Professeur de minéralogie à l'Université Laval, Thomas Feininger en a assez de ce qu'il qualifie d'hystérie envers l'amiante chrysotile, un minerai qu'il considère comme un "don de Dieu" pour plusieurs pays du tiers-monde, même si de nombreux gouvernements l'ont interdit ces dernières décennies.
"J'ai travaillé 13 ans en Colombie et en Équateur et l'amiante-ciment utilisé pour fabriquer les toits des résidences et des tuyaux qui servent à transporter l'eau a été fondamental pour le développement de ces pays. Sans l'amiante-ciment, ils auraient plus d'une décennie de retard sur leur développement actuel" explique M. Feininger vantant la durabilité du matériau.

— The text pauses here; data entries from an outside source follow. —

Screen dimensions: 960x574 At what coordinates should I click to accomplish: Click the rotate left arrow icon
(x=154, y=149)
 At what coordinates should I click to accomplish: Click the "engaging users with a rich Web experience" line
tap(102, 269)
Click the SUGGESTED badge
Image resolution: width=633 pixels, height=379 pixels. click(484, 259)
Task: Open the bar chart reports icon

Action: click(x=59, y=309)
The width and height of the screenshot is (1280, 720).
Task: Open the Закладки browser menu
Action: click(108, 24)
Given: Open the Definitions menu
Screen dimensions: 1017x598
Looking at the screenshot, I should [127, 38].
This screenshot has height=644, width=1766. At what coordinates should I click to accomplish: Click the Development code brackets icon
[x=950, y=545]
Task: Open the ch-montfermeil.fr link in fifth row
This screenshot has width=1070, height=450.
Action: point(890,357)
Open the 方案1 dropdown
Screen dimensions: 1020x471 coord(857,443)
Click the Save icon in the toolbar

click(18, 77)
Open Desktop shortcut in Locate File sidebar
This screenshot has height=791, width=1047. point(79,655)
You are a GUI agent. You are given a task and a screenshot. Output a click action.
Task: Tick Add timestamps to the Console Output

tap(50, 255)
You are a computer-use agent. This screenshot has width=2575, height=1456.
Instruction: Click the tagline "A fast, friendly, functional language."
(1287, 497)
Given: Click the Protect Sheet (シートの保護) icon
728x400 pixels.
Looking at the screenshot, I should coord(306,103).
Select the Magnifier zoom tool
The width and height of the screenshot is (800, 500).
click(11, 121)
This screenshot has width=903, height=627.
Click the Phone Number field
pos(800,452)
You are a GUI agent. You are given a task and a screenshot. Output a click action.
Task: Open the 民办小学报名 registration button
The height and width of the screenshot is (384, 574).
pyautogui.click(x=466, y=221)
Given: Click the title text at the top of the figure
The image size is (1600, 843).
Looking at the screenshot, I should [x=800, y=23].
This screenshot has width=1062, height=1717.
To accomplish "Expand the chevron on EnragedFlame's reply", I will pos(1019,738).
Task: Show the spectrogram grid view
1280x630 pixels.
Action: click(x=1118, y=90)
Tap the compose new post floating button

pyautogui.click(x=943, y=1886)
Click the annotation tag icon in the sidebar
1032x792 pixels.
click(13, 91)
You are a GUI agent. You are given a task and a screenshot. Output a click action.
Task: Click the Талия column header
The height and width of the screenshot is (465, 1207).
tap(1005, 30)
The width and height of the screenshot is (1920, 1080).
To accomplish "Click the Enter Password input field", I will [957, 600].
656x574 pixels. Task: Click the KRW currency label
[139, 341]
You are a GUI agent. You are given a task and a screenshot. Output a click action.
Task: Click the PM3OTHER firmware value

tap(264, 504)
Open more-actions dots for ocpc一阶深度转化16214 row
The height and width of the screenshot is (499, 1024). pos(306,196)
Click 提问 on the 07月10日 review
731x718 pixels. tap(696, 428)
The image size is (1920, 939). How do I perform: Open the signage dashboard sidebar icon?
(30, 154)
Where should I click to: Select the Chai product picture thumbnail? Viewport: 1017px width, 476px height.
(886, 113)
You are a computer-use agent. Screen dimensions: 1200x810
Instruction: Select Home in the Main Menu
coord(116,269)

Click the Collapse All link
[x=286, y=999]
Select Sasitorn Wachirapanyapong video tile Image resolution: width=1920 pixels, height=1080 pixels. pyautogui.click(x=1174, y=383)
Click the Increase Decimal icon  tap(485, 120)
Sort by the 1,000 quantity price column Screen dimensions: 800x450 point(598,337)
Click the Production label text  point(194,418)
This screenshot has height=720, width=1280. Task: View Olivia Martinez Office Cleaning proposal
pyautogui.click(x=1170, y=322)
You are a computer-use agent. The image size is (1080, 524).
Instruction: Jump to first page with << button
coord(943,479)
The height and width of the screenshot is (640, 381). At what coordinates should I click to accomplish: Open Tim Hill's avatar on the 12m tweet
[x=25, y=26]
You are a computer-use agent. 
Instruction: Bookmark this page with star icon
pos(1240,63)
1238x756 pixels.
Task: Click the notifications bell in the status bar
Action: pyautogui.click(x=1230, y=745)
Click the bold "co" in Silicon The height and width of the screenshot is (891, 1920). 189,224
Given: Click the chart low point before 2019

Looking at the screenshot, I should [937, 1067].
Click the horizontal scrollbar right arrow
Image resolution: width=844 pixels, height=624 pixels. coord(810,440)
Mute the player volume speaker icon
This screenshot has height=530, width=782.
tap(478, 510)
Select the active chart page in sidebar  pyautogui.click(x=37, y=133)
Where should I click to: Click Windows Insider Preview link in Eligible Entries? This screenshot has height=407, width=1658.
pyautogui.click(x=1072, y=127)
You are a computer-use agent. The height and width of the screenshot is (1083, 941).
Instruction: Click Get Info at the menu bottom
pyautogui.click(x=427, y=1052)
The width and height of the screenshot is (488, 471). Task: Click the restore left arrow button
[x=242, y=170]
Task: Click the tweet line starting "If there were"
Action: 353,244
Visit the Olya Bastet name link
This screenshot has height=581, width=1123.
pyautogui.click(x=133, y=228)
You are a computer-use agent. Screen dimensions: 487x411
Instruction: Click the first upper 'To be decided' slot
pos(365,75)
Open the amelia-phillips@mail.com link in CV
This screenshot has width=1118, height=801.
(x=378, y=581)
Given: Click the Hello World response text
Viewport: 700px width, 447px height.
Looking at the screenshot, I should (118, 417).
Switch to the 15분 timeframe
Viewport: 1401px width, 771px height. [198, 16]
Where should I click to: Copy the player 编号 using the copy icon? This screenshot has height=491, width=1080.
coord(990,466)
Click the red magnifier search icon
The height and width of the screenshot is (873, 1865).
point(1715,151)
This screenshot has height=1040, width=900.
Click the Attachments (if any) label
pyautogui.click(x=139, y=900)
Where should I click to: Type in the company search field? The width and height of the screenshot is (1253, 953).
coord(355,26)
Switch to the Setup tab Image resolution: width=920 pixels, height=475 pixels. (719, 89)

Le scientifique se range d'ailleurs derrière le premier ministre Jean Charest, qui a récemment refusé de mettre fin aux exportations d'amiante du Québec vers les pays du tiers-monde, affirmant que le débat sur les risques d'utilisation du chrysotile était une chose du passé. " Il y a très peu de dossiers sur lesquels j'appuie M. Charest, mais je trouve qu'il a été habile en refusant les demandes de ceux qui réclamaient la fin des exportations d'amiante sous prétexte que le produit est dangereux. En suivant cette logique, il aurait fallu cesser aussi les exportations de pétrole! Et la fibre de chrysotile est moins dangereuse que les fibres de remplacement, car elle reste moins longtemps dans les poumons" explique-t-il. M. Feininger estime que le chef du Parti libéral du Canada, Michael Ignatieff, s'est mis les pieds dans les plats en s'opposant aux exportations de chrysotile. "C'est de l'ignorance. Les politiciens sont rarement des experts en science et se basent souvent sur la perception de la population", déclare-t-il, attribuant les nombreux décès liés à l'amiante à des usages qui n'ont plus cours aujourd'hui.
ESPOIR
Le professeur fonde d'ailleurs beaucoup d'espoir dans une conférence intitulée, Asbestos 1 : Past, Present and Future qui se déroulera le 14 mars à Baltimore à l'initiative de la professeure H. Catherine W. Skinner du département de géologie et de géophysique de l'Université Yale. "Les conférences du genre, où il y a des discussions ouvertes sur l'amiante et où les participants sont neutres, sont très rares aux Etats-Unis. Un recueil devrait paraître par la suite et apporter un éclairage nouveau sur ce minéral qui suscite énormément de confusion chez ceux qui ne sont pas des minéralogistes", conclut-il.